Jafar Panahi défie la censure iranienne après sa Palme
Le réalisateur iranien Jafar Panahi. ©Miguel MEDINA / AFP

Quatre mois après sa Palme d'or à Cannes, le cinéaste iranien Jafar Panahi reste déterminé à tourner librement malgré les pressions du régime. Il prépare un film sur la guerre tout en dénonçant la répression en Iran.

Quatre mois après sa Palme d'or à Cannes, le réalisateur iranien Jafar Panahi continue de défier la censure dans son pays, où il espère tourner un nouveau film sur la guerre, a-t-il dit lors d'une rencontre avec l'AFP à Paris.
Son film Un simple accident, qui sort mercredi en salles en France, raconte l'histoire de cinq Iraniens confrontant un homme qui pourrait être leur ancien geôlier.
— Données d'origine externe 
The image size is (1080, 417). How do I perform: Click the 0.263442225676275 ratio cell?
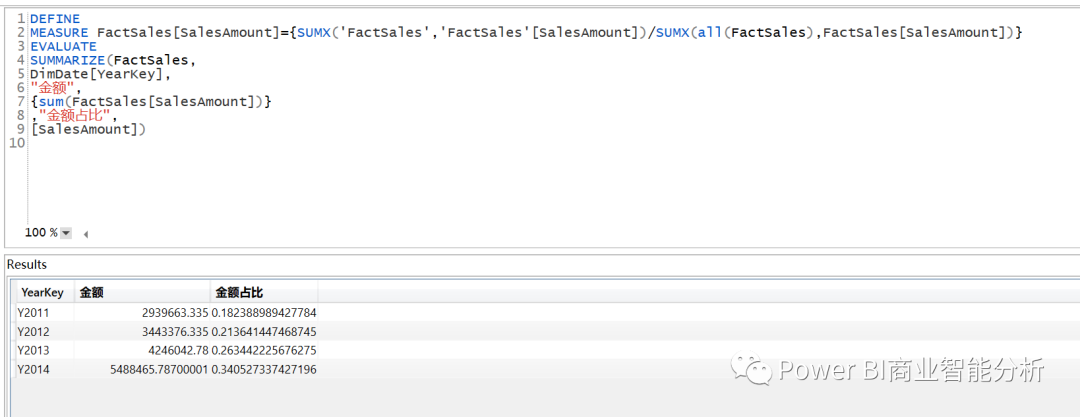264,350
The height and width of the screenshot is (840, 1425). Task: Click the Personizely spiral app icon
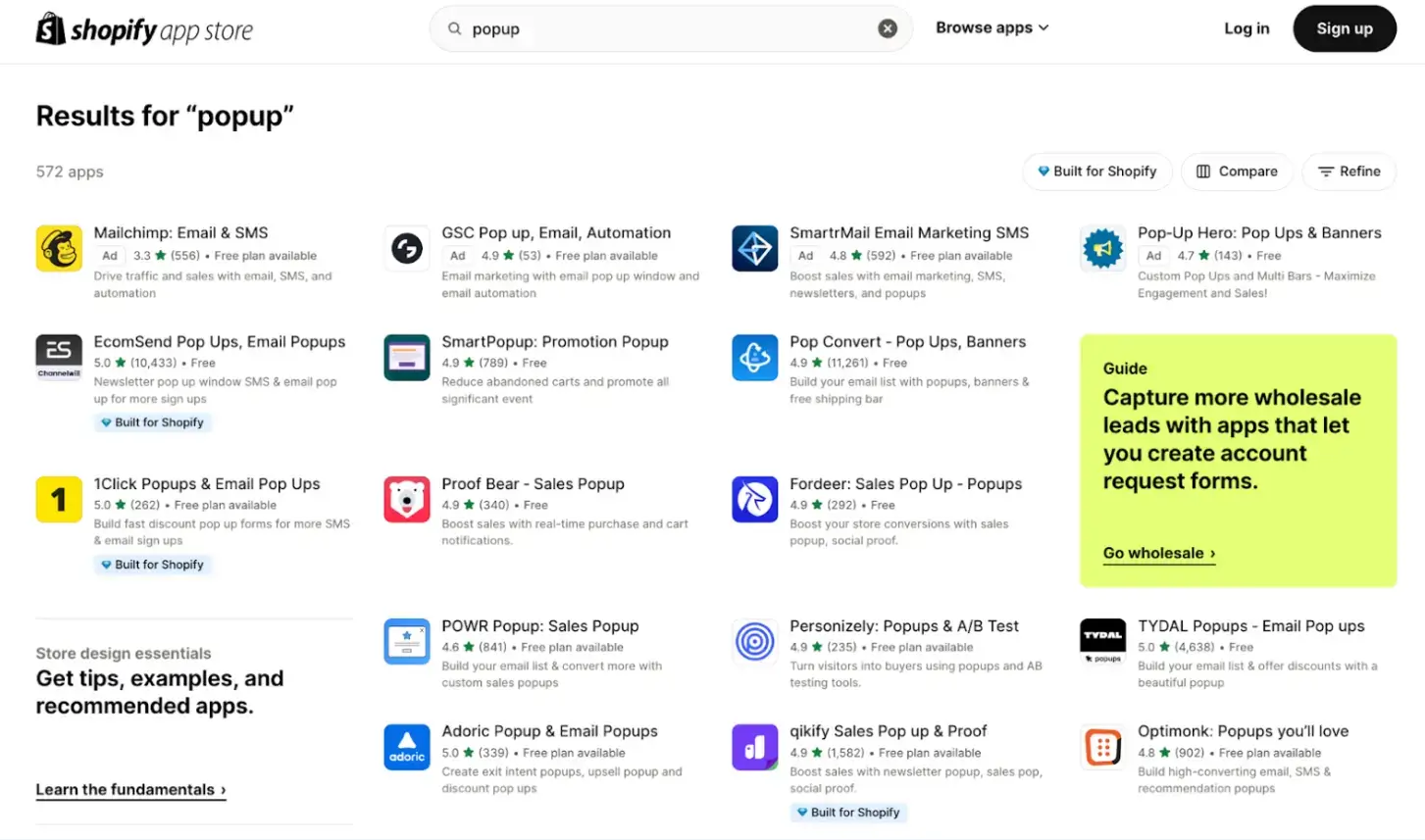754,641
Une charge contre l'arbitraire et les autorités de Téhéran.

Pouvez-vous nous décrire votre vie en Iran depuis la Palme d'or?

À mon arrivée à l’aéroport de Téhéran après le festival, des collègues réalisateurs, mais aussi des familles de prisonniers politiques et des personnes ordinaires sont venues m'accueillir.
En revanche, le gouvernement a essayé de dire que c'était un film sans valeur et que ce n'est qu'à cause des pressions exercées par des agences de renseignement comme la CIA que le festival lui a décerné un prix. C'est généralement ce qu'ils pensent de tout film qui n'a pas été soumis à la censure.

Avez-vous été inquiété?

Pas jusqu'à aujourd'hui.

Comment l'expliquez-vous alors que votre film est très critique?

Que voulez-vous qu'ils fassent? Qu'on m'interdise de sortir du pays? Ou qu'on me remette en prison (il a été incarcéré sept mois entre 2022 et 2023 et 86 jours en 2010, ndlr)? Tout ça a des limites. S'ils pouvaient faire quelque chose, ils l'auraient déjà fait.
Ils m'ont interdit de travailler et ça n'a pas eu d’effet. Ils peuvent refaire la même chose, qu'est-ce qui va se passer?
J'ai 65 ans, je n'ai jamais écouté la censure, ce n'est pas maintenant que je vais commencer à le faire.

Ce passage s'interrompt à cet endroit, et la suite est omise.